• WHAT YOU HAVE TO DO:
From the material that follows, please give the number of lines containing the string "button", and that number alone.

• SOURCE DATA:
□ □ □ □

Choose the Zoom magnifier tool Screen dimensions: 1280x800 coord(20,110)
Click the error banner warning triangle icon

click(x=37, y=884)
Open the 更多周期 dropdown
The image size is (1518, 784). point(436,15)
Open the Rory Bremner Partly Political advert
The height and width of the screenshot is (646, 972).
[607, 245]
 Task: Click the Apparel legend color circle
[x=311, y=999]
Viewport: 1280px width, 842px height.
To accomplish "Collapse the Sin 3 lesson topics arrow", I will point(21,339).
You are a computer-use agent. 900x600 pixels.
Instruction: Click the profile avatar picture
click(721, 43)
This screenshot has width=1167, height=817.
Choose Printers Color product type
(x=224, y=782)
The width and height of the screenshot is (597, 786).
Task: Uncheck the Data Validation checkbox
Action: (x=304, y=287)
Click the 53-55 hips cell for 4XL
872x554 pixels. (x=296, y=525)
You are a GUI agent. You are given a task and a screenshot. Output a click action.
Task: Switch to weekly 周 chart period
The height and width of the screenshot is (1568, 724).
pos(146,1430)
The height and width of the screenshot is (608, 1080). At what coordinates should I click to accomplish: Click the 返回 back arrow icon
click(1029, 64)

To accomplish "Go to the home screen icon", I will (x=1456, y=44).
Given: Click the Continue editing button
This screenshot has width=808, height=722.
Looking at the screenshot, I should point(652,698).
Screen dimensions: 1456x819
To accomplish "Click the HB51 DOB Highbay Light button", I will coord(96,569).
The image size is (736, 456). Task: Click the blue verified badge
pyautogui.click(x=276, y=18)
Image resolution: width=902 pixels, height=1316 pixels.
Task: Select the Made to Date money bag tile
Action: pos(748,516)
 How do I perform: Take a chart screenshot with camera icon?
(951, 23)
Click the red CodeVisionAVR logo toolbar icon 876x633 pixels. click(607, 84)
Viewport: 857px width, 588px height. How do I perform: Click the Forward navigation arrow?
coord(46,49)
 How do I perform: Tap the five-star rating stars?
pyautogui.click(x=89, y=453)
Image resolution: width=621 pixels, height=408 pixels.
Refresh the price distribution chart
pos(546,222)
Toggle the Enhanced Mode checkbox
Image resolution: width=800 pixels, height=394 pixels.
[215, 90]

□ □ □ □

• EXERCISE OUTPUT:
2